━━━━━ DATASET EXTRACT ━━━━━
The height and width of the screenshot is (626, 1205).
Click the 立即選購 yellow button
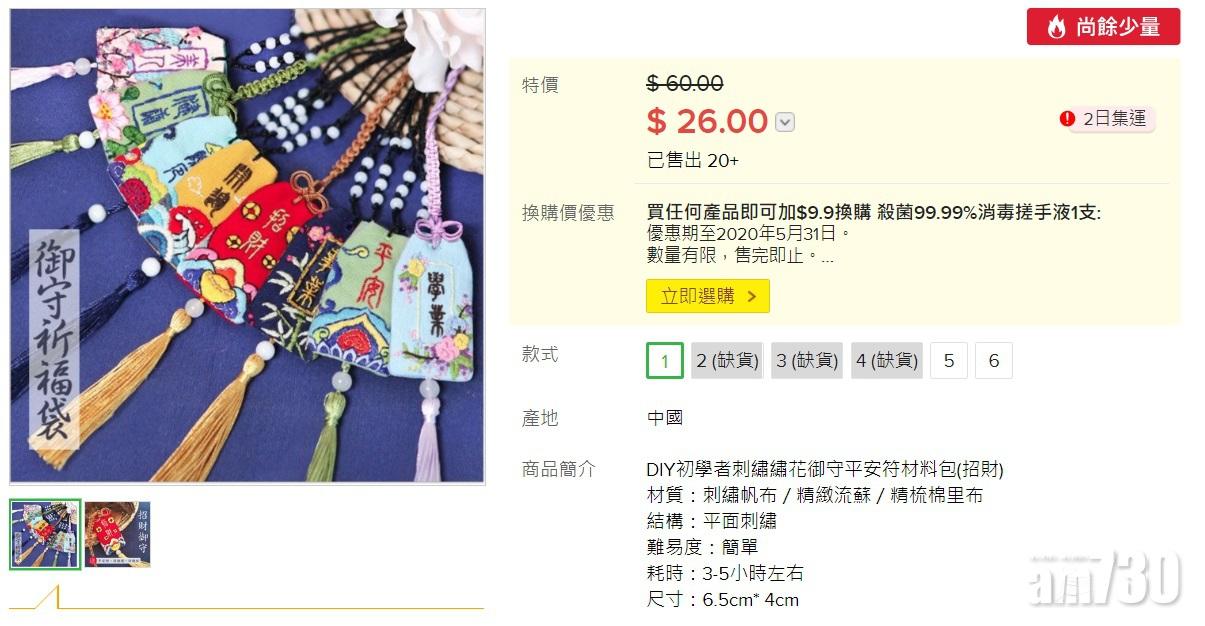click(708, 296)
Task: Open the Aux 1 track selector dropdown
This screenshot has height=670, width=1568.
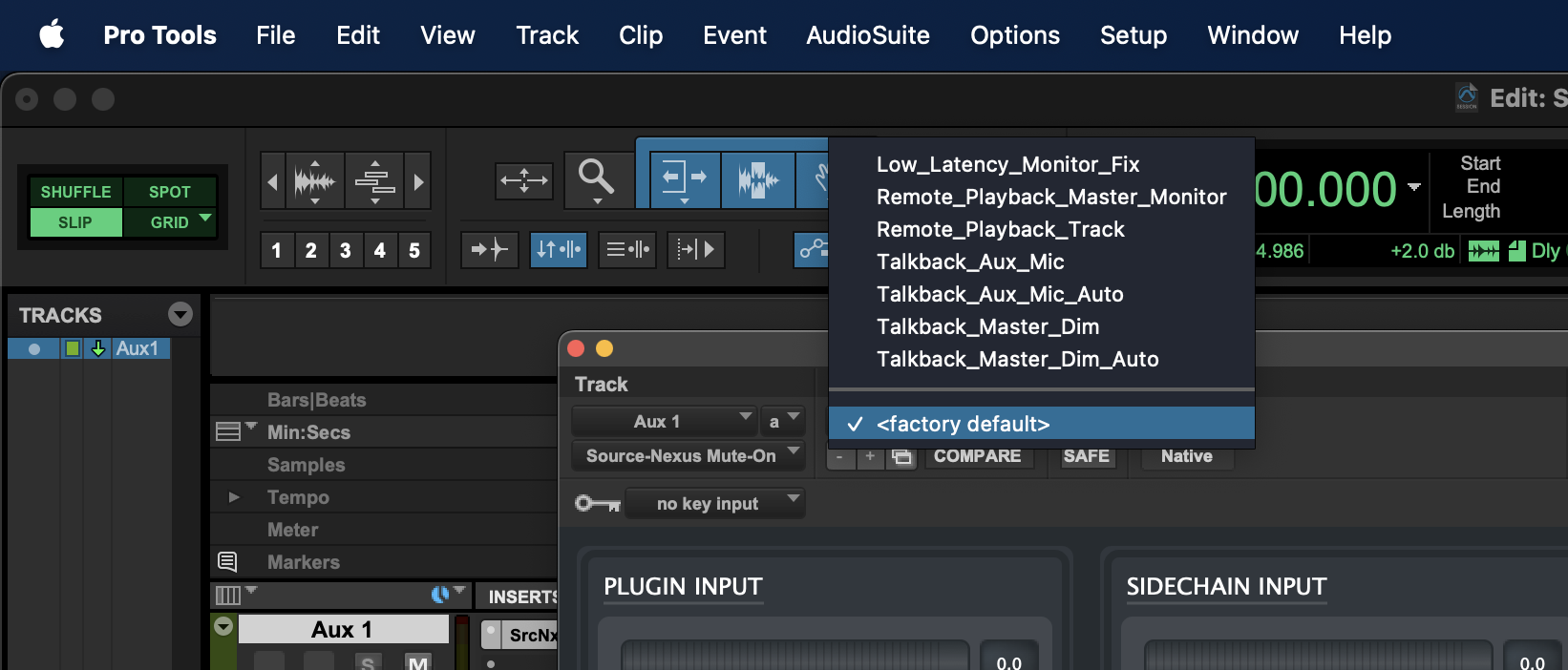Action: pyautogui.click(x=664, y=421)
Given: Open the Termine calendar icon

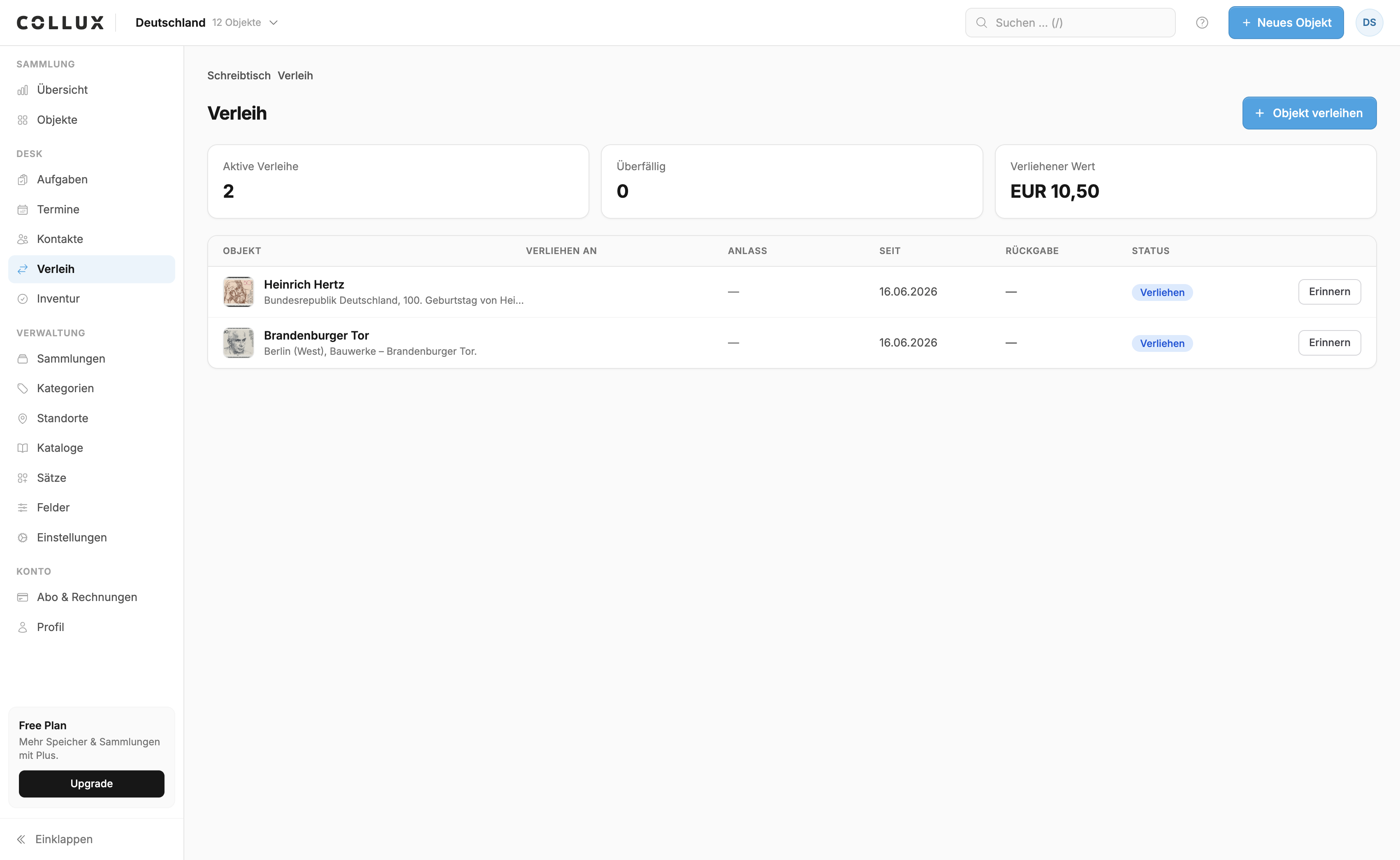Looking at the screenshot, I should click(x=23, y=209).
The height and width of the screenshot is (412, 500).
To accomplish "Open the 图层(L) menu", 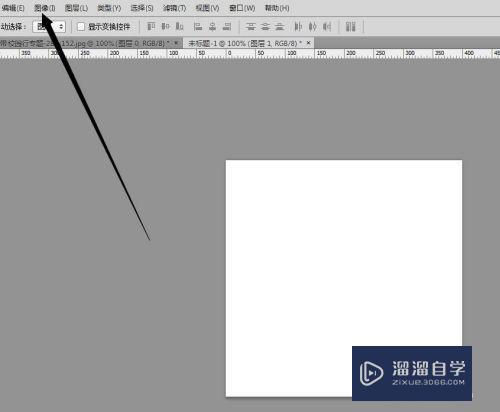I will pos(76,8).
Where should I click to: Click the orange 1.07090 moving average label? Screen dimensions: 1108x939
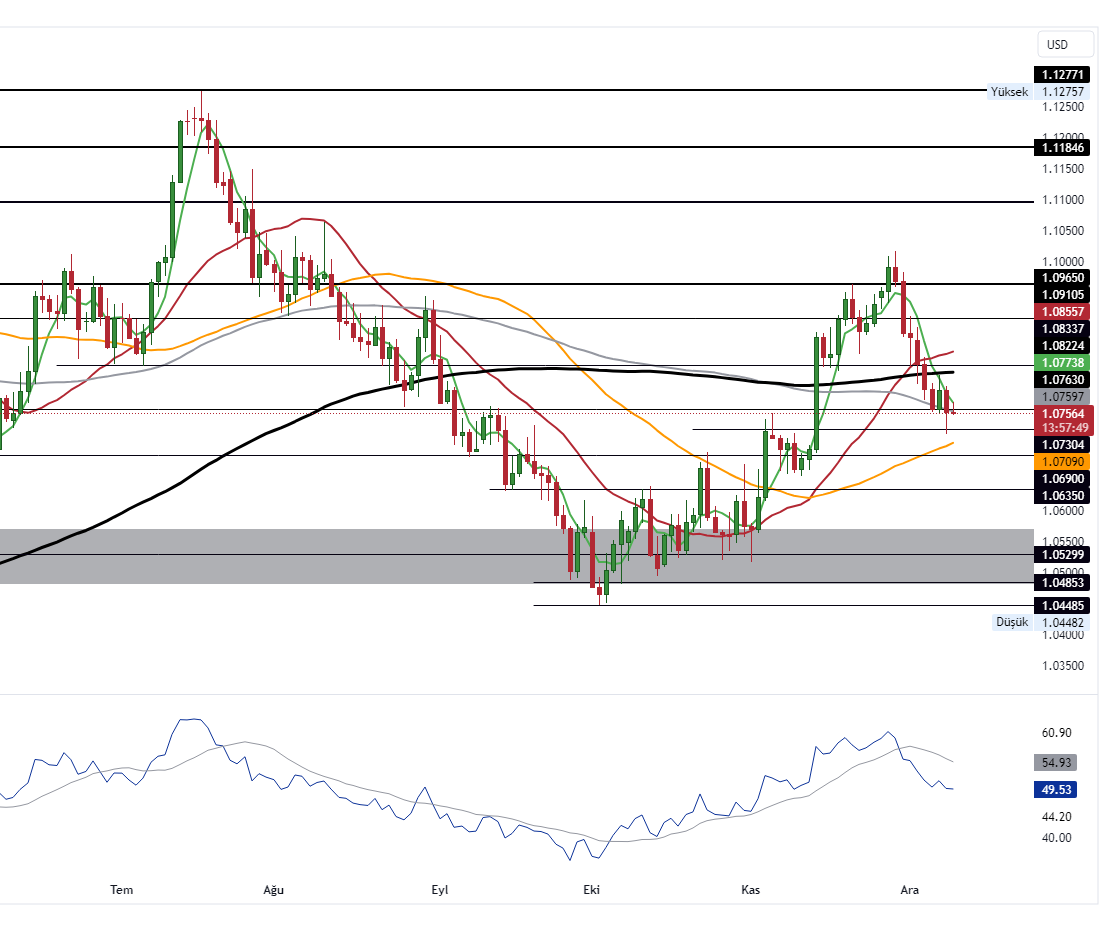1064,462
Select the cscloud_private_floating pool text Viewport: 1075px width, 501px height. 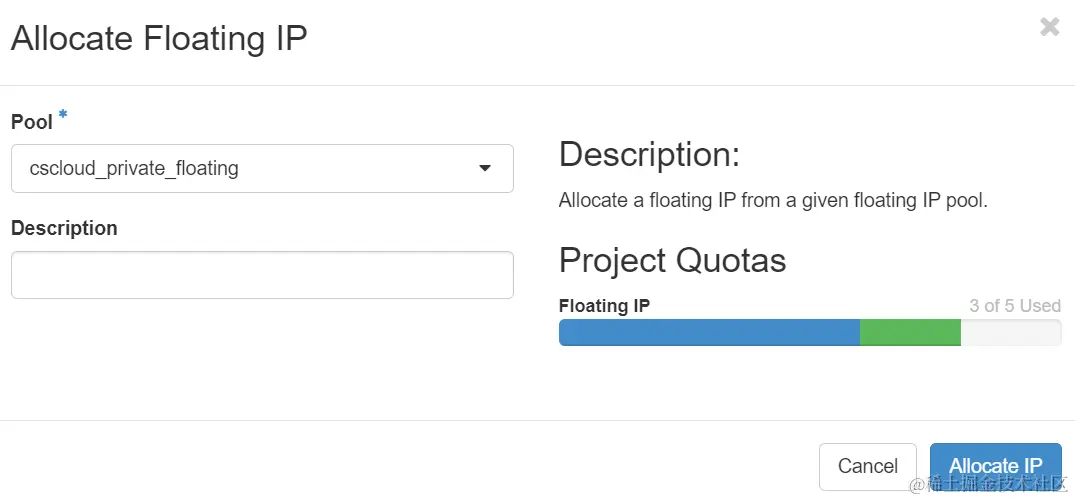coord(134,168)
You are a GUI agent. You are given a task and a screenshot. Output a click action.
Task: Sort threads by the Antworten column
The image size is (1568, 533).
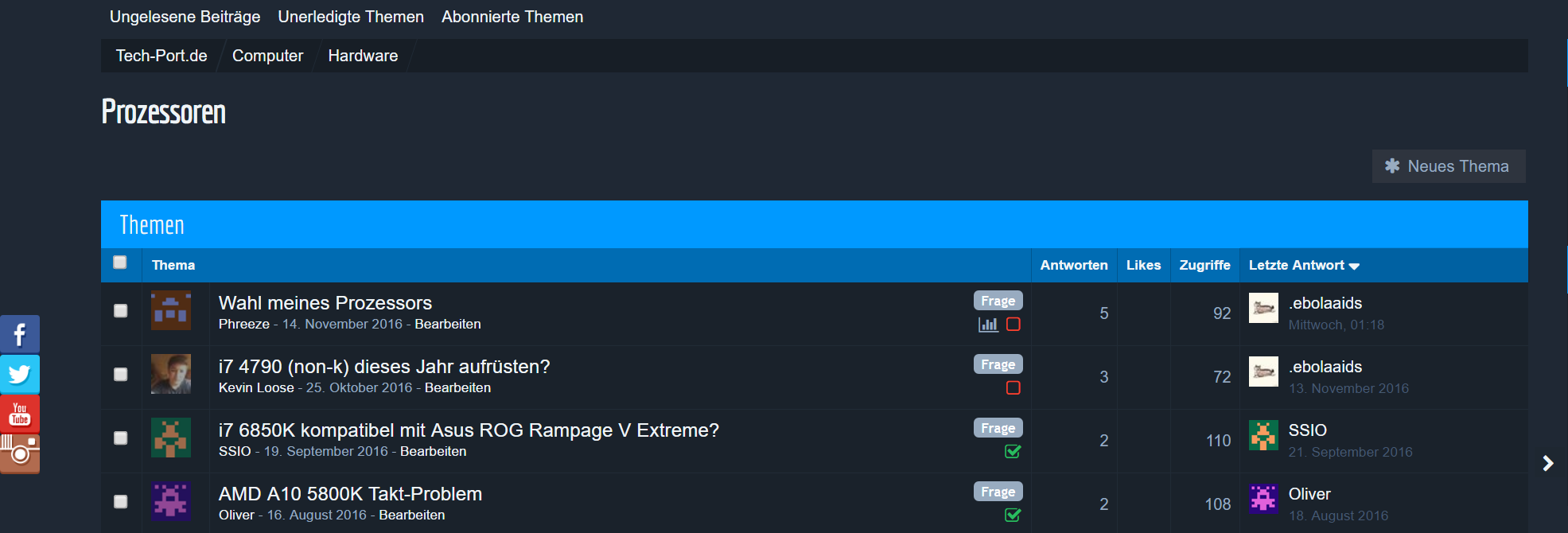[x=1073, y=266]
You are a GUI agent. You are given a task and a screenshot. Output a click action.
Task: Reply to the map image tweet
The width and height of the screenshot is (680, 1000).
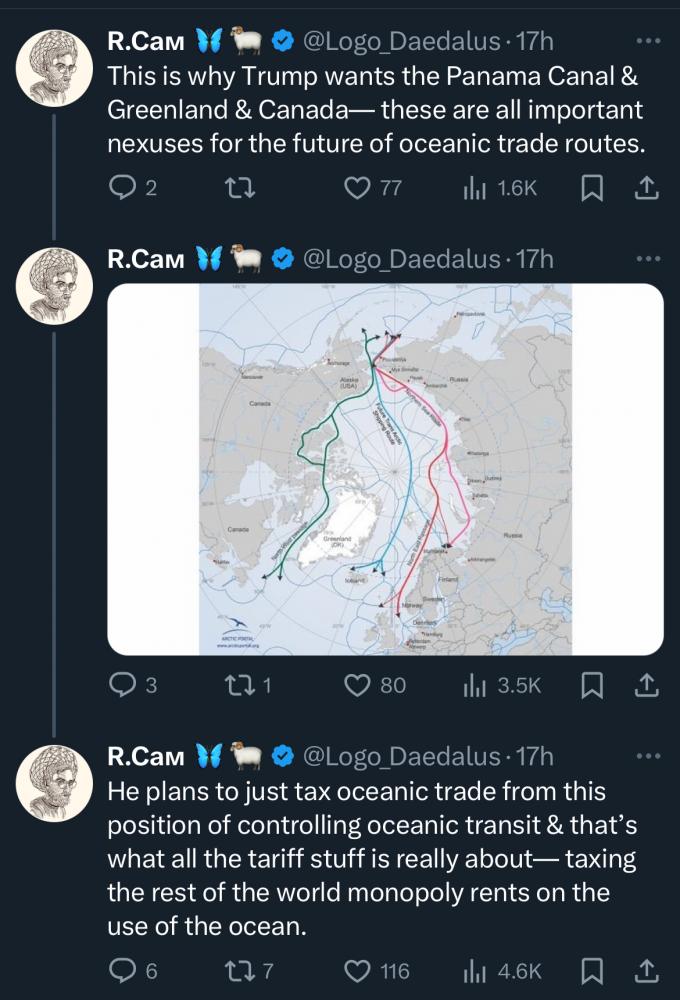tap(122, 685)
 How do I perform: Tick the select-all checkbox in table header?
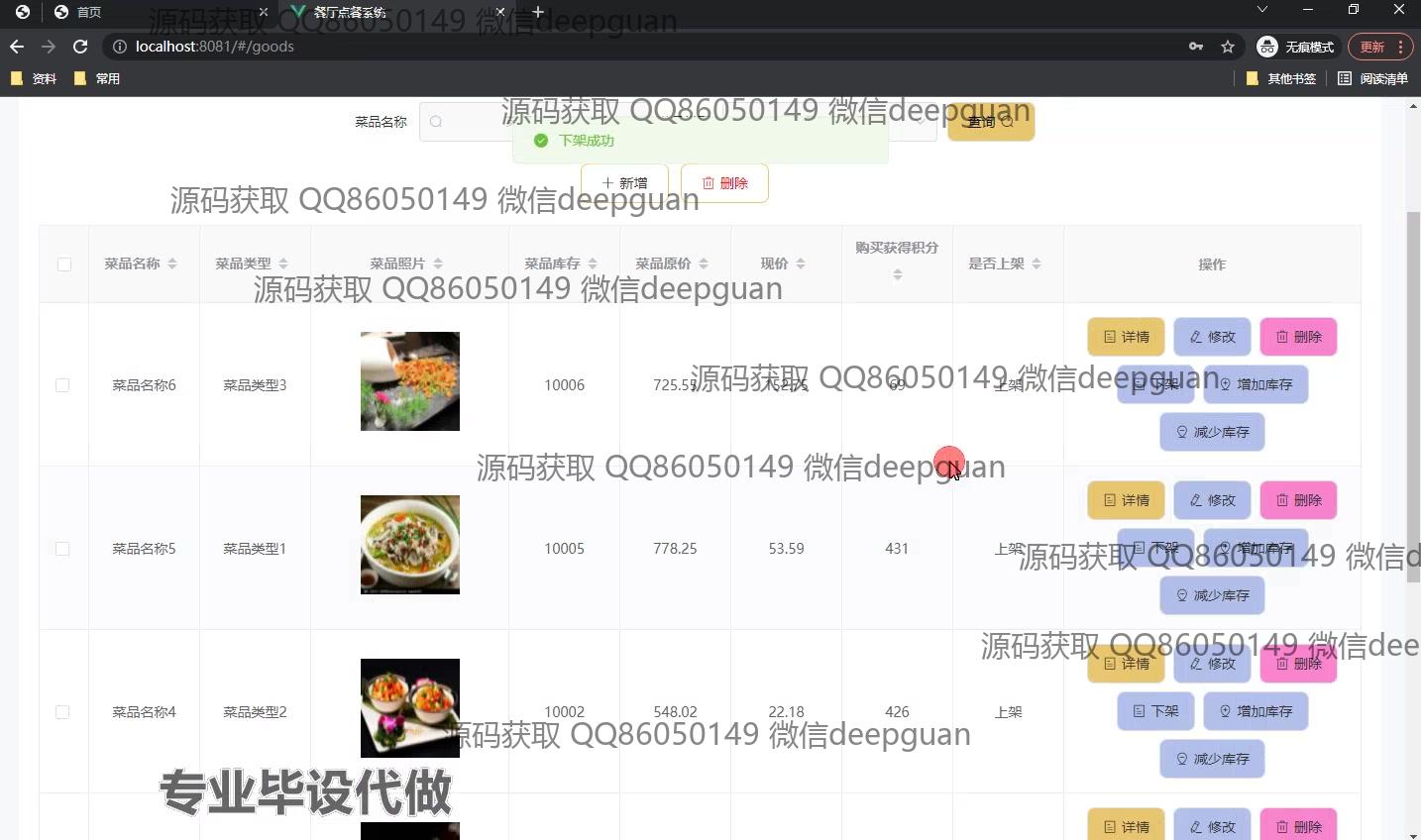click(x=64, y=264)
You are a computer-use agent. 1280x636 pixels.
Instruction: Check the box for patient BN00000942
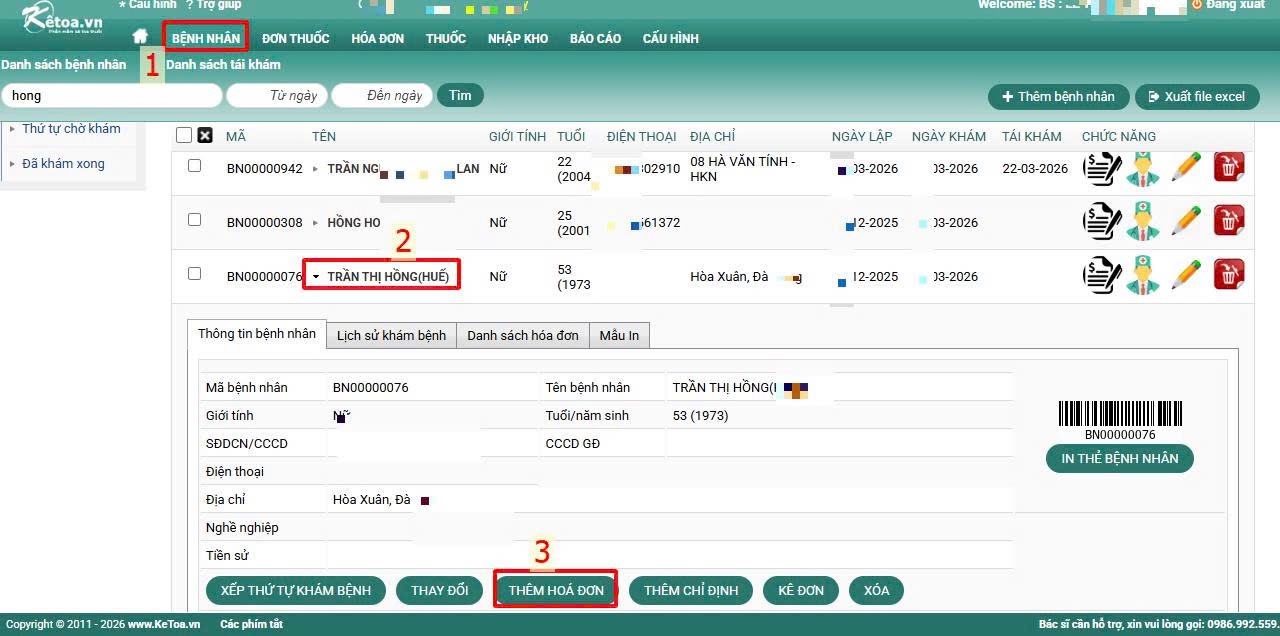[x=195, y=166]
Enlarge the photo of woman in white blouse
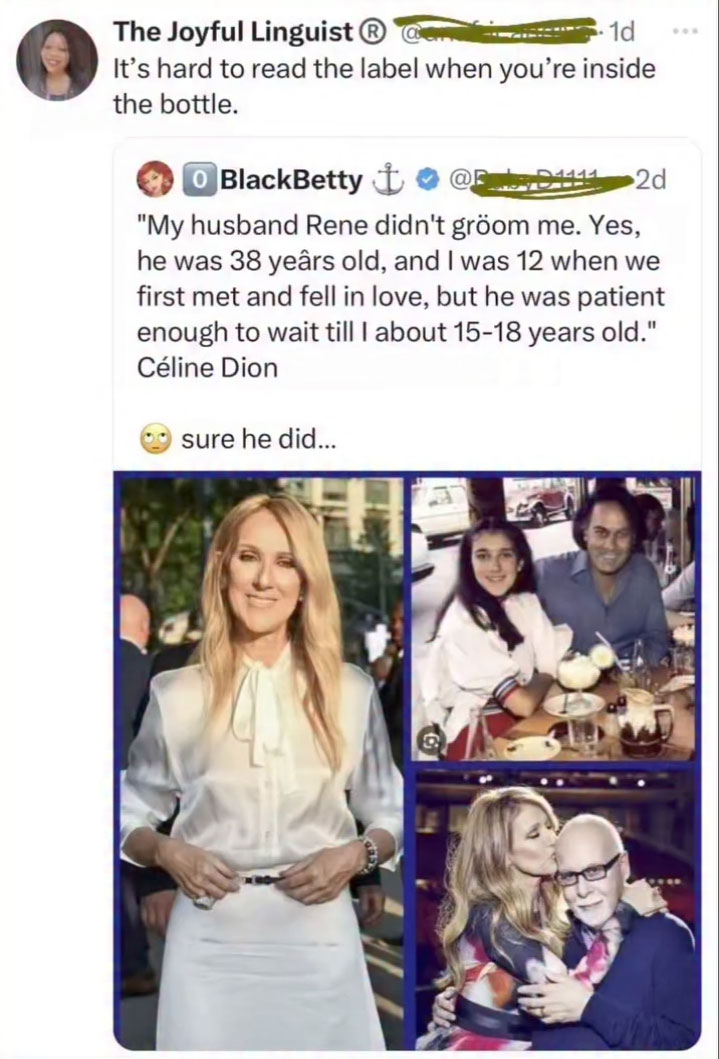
━━━━━
WHAT THE TASK ASKS
Without the pictures, copy the entries from their first line through the line containing "The height and width of the screenshot is (412, 500).", and only those lines.

EXPECTED OUTPUT
The height and width of the screenshot is (626, 1205).
Click the 立即選購 yellow button
click(708, 296)
Task: Open the Aux 1 track selector dropdown
This screenshot has height=670, width=1568.
Action: pyautogui.click(x=664, y=421)
Given: Open the Termine calendar icon

Looking at the screenshot, I should click(x=23, y=209).
The height and width of the screenshot is (412, 500).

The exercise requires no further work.